Autosomal Dominant Polycystic Kidney Disease (ADPKD) patients have an impaired urine concentrating capacity. Increased circulating vasopressin (AVP) concentrations are supposed to play a role in the progression of ADPKD. We hypothesized that ADPKD patients have a more severely impaired urine concentrating capacity in comparison to other patients with chronic kidney disease at a similar level of kidney function, with consequently an enhanced AVP response to water deprivation with higher circulating AVP concentrations.
15 ADPKD (eGFR<60) patients and 15 age-, sex- and eGFR-matched controls with IgA nephropathy (IgAN), underwent a water deprivation test to determine maximal urine concentrating capacity. Plasma and urine osmolality, urine aquaporin-2 (AQP2) and plasma AVP and copeptin (a surrogate marker for AVP) were measured at baseline and after water deprivation (average 16 hours). In ADPKD patients, height adjusted total kidney volume (hTKV) was measured by MRI.

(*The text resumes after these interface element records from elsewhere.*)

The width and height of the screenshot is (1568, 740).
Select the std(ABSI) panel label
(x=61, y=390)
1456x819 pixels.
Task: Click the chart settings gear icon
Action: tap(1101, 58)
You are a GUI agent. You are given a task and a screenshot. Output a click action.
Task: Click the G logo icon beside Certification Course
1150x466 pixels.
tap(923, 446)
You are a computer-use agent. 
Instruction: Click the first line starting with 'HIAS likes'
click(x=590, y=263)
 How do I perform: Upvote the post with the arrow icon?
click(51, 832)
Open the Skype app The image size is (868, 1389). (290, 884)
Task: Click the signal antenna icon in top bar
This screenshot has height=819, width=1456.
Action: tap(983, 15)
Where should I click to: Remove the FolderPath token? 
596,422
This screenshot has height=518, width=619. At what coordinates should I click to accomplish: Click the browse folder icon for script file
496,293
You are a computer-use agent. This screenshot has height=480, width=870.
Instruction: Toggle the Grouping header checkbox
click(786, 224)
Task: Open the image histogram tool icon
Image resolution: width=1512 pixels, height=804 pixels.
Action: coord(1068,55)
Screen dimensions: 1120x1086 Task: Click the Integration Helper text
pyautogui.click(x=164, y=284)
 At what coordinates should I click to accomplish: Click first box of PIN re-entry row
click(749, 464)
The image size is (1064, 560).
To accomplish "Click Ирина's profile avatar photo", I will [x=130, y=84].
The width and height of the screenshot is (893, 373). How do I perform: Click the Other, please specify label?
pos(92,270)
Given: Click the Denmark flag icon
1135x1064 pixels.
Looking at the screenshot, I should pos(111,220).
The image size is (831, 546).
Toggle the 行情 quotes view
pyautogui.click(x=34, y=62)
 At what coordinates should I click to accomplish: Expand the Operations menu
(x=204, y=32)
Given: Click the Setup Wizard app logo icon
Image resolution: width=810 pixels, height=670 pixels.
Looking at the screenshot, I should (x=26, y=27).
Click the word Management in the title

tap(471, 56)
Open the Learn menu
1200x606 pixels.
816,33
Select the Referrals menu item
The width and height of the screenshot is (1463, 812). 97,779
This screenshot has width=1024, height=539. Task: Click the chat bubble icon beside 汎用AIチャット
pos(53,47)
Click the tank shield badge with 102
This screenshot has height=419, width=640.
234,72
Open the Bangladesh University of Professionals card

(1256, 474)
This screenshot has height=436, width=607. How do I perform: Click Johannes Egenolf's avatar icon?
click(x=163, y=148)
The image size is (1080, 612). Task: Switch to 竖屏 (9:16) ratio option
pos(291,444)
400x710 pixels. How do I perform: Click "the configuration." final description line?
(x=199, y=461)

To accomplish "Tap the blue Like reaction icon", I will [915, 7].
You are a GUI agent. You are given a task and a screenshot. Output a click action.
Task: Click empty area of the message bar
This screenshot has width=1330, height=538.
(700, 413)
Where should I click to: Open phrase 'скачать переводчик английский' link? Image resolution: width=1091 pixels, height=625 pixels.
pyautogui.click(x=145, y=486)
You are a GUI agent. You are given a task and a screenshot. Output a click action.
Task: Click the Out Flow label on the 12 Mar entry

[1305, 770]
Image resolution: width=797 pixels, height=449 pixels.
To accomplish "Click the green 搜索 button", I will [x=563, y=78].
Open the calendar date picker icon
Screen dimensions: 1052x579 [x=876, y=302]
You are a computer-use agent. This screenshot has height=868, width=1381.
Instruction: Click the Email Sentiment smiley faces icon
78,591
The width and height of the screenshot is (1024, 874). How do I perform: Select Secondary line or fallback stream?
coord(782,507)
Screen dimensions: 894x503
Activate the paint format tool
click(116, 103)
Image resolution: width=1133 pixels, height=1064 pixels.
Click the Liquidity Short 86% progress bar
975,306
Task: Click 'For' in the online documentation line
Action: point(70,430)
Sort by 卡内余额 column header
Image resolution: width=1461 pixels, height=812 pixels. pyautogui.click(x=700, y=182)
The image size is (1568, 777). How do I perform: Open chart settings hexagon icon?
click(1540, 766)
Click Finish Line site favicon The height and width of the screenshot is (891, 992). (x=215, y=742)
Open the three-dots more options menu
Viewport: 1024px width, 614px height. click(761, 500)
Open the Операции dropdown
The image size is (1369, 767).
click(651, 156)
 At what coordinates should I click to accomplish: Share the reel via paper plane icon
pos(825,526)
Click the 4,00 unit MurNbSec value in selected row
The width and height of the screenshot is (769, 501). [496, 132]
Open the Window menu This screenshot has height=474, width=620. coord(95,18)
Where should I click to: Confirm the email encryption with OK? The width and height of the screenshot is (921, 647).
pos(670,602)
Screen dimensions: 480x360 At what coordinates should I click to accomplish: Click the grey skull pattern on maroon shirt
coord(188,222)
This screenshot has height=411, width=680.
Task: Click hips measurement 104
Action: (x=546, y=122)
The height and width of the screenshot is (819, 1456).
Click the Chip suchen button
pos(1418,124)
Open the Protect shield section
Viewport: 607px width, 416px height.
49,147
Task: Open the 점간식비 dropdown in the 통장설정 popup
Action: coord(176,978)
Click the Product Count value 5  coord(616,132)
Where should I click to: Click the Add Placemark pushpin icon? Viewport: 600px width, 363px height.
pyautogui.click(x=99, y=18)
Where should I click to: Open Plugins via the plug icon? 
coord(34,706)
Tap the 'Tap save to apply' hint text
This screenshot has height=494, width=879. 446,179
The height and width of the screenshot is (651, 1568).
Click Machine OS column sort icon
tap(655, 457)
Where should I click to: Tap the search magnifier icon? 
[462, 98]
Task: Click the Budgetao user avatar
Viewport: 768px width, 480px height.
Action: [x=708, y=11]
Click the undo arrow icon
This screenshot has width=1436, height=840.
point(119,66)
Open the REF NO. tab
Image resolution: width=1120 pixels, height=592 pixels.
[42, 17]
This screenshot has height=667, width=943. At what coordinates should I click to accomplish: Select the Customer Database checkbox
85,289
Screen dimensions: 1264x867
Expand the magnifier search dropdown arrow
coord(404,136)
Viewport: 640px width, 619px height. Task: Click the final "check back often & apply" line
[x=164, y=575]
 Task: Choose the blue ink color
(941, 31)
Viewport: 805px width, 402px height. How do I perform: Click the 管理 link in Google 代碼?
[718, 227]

Maximal achieved urine concentration was lower in ADPKD compared to IgAN controls (533±138 vs. 642±148 mOsm/kg, p = 0.046), with particularly a lower maximal achieved urine urea concentration (223±74 vs. 299±72 mmol/L, p = 0.008). After water deprivation, plasma osmolality was similar in both groups although change in plasma osmolality was more profound in ADPKD due to a lower baseline plasma osmolality in comparison to IgAN controls. Copeptin and AVP increased significantly in a similar way in both groups. AVP, copeptin and urine AQP2 were inversely associated with maximal urine concentrating in both groups.
ADPKD patients have a more severely impaired maximal urine concentrating capacity with a lower maximal achieved urine urea concentration in comparison to IgAN controls with similar endogenous copeptin and AVP responses.
常染色体显性遗传性多囊肾病(ADPKD)患者的尿液浓缩能力受损。循环中血管加压素(AVP)浓度升高被认为在ADPKD的进展中起作用。我们假设,与肾功能水平相似的其他慢性肾病患者相比,ADPKD患者的尿液浓缩能力受损更为严重,因此对禁水的AVP反应增强,循环中的AVP浓度更高。
15例ADPKD患者(估算肾小球滤过率[eGFR]<60)和15例年龄、性别及eGFR匹配的IgA肾病(IgAN)对照者接受禁水试验,以确定最大尿液浓缩能力。在基线和禁水后(平均16小时)测量血浆和尿渗透压、尿水通道蛋白-2(AQP2)、血浆AVP及 copeptin(AVP的替代标志物)。在ADPKD患者中,通过磁共振成像(MRI)测量身高校正后的总肾体积(hTKV)。
与IgAN对照者相比,ADPKD患者的最大尿液浓缩值更低(533±138 对比 642±148 mOsm/kg,p = 0.046),尤其是最大尿液尿素浓度更低(223±74 对比 299±72 mmol/L,p = 0.008)。禁水后,两组的血浆渗透压相似,尽管与IgAN对照者相比,ADPKD患者由于基线血浆渗透压较低,血浆渗透压变化更为显著。两组中copeptin和AVP均以相似方式显著升高。两组中AVP、copeptin及尿AQP2与最大尿液浓缩均呈负相关。
与具有相似内源性copeptin和AVP反应的IgAN对照者相比,ADPKD患者的最大尿液浓缩能力受损更严重,最大尿液尿素浓度更低。